→ **The exercise**: In the court opinion excerpt about the Air Force pilot, how far away was the home town the pilot set out for after leaving the local flying area?

───── Document excerpt ─────

In the present case, on the other hand, the conclusion is inescapable that when the pilot left the “local flying area” and set out for his home town three hundred miles away, he and his crew completely abandoned the business of his employer, which was the performance of a specific program of training maneuvers within the local flying area. Three hundred miles, even in a flying boxcar, can hardly be classified as simply a slight detour from the area of the employer‘s business.4 Such a geographical deviation alone would under Tennessee law clearly remove these employees from the scope of their employment. Goff v. St. Bernard Coal Co., 1939, 174 Tenn. 558, 129 S.W.2d 205; Standard Tire & Battery Co. v. Sherrill, 1936, 170 Tenn. 418, 95 S.W.2d 915; Burris v. Farrell Bros., 1931, 14 Tenn. App. 121; see Lumbermen‘s Mut. Cas. Co. v. Dedmon, 1951, 196 Tenn. 94, 264 S.W.2d 567; Toombs v. Liberty Mut. Ins. Co., 1938, 173 Tenn. 38, 114 S.W.2d 785. Indeed the plane‘s departure from the area made physically impossible the accomplishment of the intended training maneuvers which alone constituted the employer‘s business.
Moreover, it seems equally clear that even if the pilot‘s conduct had occurred within the authorized geographical area, it would not have been within the scope of his employment under Tennessee law. “Extraordinary, extreme, or prankish acts rarely can be attributed to the master as means or methods of carrying out an ordinary employment.” Terrett v. Wray, 1937, 171 Tenn. 448, 451, 105 S.W.2d 93, 94. The action of the pilot in hedgehopping over his home town was obviously motivated personally, and not by considerations of service for the Air Force. See Kelly v. Louisiana Oil Refining Co., 1934, 167 Tenn. 101, 66 S.W.2d 997; Deihl & Lord v. Ottenville, 1885, 82 Tenn. 191; Shuck v. Carney, 1937, 22 Tenn. App. 125, 118 S.W.2d 896.

───── Provided material ─────

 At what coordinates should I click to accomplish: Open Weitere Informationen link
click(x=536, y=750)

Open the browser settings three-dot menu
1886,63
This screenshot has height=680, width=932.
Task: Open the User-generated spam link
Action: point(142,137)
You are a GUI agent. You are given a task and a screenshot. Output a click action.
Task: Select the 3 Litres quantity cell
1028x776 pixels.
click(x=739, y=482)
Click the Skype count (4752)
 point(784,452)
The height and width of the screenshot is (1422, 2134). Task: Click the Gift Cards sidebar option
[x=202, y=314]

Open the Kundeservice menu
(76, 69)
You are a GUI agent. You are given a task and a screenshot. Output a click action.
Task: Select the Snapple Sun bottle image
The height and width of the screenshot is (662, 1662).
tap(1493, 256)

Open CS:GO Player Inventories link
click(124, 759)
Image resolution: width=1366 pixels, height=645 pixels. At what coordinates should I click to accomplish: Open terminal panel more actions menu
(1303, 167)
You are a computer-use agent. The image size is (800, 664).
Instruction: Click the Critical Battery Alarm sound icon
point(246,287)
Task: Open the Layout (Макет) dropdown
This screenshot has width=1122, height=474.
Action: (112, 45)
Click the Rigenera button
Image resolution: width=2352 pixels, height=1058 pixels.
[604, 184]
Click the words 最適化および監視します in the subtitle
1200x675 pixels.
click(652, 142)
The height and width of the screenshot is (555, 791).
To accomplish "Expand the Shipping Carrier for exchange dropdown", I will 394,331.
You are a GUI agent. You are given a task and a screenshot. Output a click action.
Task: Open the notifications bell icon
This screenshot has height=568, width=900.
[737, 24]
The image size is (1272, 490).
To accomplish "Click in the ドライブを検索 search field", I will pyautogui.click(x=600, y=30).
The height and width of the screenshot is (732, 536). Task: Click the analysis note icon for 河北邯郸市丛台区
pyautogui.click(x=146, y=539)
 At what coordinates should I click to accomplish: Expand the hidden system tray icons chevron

─────

→ **Solution**: Three hundred miles away.